Google grows data cloud capabilities for data management
The tech giant brings open source Apache Iceberg table format support to its BigLake data lake as it extends BigQuery support for unstructured data and Apache Spark.
Google expanded its data cloud offerings with a series of preview capabilities released on Tuesday.
Among the previews unveiled at the Google Cloud Next '22 conference were expanded capabilities in the BigLake data lakehouse service, which was originally released in April.
Google is also bringing support for the open source Apache Iceberg data lake table format that is being widely adopted by vendors, including Cloudera, Starburst and Snowflake.
In addition, Google is adding new capabilities to its BigQuery data warehouse service to support unstructured data, as well as adding support for the Apache Spark query engine.

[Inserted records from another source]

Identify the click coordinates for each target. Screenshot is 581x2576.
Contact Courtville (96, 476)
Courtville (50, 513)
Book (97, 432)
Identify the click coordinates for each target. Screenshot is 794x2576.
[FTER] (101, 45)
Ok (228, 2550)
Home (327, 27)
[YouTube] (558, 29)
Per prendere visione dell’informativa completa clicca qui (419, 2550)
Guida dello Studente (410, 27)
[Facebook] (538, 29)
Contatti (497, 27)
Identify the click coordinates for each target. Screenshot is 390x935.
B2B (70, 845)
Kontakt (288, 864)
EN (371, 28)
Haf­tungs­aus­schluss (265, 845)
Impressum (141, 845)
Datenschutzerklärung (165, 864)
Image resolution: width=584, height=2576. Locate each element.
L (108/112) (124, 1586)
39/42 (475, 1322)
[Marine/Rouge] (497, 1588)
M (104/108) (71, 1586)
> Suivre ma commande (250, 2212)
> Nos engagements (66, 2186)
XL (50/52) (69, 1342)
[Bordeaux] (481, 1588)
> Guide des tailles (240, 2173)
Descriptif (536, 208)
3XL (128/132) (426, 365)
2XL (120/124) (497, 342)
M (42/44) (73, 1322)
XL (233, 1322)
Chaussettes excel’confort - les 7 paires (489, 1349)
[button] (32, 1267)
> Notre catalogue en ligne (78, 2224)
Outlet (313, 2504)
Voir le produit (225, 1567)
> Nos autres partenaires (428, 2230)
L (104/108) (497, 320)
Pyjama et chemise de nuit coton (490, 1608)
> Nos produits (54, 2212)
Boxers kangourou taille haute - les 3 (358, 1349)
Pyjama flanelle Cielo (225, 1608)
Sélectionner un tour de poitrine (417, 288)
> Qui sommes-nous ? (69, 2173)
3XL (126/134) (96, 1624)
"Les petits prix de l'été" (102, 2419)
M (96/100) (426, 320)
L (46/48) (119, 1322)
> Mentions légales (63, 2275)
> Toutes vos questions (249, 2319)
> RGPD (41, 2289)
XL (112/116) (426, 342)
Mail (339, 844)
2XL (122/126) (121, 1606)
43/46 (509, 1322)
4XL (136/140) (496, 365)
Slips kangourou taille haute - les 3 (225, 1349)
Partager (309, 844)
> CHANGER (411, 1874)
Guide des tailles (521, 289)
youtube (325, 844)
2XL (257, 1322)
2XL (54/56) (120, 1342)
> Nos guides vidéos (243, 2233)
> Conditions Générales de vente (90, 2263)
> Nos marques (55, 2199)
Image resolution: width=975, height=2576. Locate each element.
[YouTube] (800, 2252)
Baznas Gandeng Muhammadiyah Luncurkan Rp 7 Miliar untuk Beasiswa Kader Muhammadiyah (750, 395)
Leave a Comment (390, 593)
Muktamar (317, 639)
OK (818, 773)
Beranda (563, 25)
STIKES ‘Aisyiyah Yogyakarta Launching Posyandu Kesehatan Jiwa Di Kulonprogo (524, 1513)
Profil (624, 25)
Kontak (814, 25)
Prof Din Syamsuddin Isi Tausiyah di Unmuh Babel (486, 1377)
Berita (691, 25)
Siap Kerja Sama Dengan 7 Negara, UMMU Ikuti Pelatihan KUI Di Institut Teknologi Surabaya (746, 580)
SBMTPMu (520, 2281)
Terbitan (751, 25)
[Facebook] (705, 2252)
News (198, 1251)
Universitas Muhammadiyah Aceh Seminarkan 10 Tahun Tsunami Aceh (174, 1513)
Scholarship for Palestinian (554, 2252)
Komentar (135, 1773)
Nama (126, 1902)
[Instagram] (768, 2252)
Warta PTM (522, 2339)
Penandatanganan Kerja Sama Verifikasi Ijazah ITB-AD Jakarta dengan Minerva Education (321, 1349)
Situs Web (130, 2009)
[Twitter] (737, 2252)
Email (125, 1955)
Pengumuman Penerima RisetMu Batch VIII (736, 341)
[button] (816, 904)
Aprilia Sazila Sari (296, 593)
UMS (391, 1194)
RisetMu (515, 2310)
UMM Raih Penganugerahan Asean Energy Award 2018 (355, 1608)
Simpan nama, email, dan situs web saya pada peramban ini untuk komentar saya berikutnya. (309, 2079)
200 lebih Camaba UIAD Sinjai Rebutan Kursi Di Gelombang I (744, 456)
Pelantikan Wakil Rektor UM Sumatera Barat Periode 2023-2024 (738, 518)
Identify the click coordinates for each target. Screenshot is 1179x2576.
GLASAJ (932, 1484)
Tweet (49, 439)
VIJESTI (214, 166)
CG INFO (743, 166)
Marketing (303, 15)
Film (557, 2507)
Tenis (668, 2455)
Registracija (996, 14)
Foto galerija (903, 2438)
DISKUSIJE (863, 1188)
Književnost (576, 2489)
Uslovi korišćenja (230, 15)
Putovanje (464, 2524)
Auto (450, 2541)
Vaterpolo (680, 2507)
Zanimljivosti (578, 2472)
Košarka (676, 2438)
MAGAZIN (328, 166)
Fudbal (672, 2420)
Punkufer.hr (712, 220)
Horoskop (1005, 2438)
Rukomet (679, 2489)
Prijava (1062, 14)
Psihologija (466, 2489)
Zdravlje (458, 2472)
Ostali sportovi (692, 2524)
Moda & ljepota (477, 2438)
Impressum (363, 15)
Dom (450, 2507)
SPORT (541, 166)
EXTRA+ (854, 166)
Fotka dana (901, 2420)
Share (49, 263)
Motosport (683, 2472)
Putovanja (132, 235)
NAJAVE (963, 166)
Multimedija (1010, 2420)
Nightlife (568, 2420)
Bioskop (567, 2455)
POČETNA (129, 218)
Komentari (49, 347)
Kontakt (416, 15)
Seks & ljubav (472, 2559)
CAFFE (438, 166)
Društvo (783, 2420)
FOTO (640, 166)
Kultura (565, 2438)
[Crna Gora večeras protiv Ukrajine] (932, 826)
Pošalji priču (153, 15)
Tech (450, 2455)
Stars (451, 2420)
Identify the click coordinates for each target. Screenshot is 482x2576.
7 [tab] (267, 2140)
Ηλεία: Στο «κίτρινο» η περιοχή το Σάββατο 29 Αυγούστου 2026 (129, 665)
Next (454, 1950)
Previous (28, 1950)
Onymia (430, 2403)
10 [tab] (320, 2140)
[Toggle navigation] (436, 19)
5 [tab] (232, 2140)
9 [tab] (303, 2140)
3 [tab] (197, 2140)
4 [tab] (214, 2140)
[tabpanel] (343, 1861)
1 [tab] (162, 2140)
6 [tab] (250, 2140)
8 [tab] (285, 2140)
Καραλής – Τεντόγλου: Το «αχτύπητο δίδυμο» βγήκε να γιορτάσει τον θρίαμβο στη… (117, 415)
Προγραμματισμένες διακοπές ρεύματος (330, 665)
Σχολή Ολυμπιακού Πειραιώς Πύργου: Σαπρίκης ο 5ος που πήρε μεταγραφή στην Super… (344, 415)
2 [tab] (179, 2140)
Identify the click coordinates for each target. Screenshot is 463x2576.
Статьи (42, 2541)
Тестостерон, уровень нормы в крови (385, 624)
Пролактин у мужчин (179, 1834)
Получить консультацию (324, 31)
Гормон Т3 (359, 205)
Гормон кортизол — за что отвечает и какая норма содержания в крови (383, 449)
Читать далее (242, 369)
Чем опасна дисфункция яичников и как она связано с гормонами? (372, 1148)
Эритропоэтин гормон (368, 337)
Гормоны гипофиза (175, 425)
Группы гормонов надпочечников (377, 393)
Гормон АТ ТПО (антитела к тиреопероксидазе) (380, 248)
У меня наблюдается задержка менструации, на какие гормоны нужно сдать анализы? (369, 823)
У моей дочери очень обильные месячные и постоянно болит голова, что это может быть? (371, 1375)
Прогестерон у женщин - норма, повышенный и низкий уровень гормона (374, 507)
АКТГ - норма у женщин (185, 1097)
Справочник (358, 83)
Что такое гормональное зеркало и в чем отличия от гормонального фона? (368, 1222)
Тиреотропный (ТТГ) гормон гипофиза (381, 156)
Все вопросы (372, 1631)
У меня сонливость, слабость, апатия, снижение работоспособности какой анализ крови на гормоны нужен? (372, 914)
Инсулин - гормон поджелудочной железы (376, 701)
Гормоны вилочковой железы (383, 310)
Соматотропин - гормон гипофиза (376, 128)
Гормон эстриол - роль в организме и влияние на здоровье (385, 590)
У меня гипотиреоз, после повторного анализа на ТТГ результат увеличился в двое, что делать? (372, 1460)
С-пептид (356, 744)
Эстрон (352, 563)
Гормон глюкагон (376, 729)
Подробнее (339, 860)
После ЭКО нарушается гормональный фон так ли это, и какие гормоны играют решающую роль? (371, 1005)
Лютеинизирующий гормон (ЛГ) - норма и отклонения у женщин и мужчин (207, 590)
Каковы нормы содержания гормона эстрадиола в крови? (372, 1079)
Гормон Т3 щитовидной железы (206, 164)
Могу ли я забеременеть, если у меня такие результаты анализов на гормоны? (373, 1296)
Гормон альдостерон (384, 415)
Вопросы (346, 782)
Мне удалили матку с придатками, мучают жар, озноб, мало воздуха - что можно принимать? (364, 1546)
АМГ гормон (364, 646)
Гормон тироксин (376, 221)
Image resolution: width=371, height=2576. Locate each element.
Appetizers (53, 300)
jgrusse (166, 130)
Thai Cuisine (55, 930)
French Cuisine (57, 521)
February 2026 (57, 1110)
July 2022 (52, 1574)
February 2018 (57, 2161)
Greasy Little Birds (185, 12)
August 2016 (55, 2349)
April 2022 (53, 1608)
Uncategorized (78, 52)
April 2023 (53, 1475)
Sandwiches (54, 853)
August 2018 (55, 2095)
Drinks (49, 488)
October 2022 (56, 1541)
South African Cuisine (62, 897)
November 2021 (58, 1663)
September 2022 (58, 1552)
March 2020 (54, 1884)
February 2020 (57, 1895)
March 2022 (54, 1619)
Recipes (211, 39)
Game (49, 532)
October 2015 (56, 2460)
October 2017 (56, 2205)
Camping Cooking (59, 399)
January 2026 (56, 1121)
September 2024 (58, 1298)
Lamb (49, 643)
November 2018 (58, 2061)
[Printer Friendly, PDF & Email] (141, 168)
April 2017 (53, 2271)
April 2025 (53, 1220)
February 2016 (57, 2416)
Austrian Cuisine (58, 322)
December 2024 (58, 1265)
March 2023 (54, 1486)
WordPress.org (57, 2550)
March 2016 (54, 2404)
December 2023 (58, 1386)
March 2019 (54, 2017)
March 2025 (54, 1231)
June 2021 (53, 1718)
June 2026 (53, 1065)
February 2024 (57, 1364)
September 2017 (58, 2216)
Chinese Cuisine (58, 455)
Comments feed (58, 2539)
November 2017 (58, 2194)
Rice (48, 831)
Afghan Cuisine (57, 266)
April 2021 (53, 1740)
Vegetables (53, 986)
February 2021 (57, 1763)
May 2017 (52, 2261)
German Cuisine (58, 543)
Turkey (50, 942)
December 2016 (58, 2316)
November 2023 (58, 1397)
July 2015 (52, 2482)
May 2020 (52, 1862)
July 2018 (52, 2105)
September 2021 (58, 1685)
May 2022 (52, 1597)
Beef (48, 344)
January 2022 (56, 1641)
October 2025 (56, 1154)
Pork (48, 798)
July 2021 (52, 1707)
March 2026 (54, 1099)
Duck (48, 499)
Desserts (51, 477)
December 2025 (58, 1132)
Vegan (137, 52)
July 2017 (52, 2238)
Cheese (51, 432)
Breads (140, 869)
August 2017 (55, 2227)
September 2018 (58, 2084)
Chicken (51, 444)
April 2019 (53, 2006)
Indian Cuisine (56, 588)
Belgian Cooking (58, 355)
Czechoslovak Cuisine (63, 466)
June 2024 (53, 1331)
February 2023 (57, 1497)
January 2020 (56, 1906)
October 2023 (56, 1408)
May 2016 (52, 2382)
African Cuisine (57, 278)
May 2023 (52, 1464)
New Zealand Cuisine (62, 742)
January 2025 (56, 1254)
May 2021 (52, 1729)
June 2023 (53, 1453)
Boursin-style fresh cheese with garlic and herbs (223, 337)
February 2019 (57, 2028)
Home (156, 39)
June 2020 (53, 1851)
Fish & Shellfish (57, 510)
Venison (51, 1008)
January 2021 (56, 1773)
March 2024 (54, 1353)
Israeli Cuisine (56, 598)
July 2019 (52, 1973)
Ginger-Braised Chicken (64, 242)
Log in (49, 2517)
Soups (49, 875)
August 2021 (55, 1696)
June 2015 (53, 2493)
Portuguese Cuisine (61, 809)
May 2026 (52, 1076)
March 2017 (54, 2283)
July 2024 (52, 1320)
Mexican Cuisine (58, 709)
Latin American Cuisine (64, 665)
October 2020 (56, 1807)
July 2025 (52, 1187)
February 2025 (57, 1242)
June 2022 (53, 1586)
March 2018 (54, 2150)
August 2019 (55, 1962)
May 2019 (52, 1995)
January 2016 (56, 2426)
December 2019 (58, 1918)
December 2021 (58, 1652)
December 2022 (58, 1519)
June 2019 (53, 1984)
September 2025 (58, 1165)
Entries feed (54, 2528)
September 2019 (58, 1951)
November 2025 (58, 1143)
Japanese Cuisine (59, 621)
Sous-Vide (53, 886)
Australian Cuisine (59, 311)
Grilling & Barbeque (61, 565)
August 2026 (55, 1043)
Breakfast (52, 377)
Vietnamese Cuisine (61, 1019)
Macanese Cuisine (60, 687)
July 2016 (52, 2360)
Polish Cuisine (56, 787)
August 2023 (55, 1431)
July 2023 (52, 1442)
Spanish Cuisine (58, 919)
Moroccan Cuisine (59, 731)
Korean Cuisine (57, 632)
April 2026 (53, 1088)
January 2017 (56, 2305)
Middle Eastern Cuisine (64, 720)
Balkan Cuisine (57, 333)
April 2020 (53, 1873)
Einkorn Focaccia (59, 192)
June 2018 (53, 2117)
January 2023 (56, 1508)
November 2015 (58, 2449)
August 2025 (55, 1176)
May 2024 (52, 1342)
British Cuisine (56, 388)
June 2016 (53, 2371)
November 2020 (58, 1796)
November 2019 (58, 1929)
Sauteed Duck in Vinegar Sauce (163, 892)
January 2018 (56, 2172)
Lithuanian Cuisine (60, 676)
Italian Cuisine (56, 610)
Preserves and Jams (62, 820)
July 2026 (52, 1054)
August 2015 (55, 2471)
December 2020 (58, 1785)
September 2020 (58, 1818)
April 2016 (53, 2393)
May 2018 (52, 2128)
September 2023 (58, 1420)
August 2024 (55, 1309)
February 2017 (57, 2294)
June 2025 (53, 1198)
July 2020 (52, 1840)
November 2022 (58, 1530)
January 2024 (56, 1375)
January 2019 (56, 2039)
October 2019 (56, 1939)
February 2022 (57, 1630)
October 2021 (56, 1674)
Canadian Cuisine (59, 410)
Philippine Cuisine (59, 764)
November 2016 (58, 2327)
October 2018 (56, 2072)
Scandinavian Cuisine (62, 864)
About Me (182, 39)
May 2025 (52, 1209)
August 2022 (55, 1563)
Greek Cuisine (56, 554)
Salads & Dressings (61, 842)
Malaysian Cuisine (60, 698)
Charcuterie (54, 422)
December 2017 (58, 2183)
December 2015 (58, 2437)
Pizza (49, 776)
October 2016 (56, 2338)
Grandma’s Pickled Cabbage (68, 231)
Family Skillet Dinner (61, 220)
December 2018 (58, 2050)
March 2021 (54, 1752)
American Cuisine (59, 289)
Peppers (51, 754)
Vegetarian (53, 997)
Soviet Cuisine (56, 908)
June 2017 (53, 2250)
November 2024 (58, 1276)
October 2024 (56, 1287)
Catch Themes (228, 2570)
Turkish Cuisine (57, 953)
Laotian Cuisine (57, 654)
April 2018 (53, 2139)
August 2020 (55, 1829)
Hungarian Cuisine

The tech giant is also integrating BigQuery with the Google Datastream service to bring data into BigQuery from multiple databases, including Oracle, PostgreSQL and MySQL.
"Google continues to aggressively expand its market footprint for data management," said Gartner analyst Merv Adrian.
Google is following the trend of supporting open table formats with its support for Apache Iceberg, Adrian said.
Merv AdrianAnalyst, Gartner
The BigQuery previews -- including support for Apache Spark, unstructured data and connections with Datastream -- signal Google's intent to pursue both database management system data and new data lake opportunities more aggressively together with the BigLake platform, he said.
Iceberg ahead for Google's data cloud
In a media briefing, Gerrit Kazmaier, vice president and general manager for database, data analytics and Looker at Google Cloud, said adding support for more formats is a key focus for Google.
Kazmaier said that with support for Apache Iceberg, Google users will be able to store and manage data in the open source table format and still be able to use BigQuery for data queries.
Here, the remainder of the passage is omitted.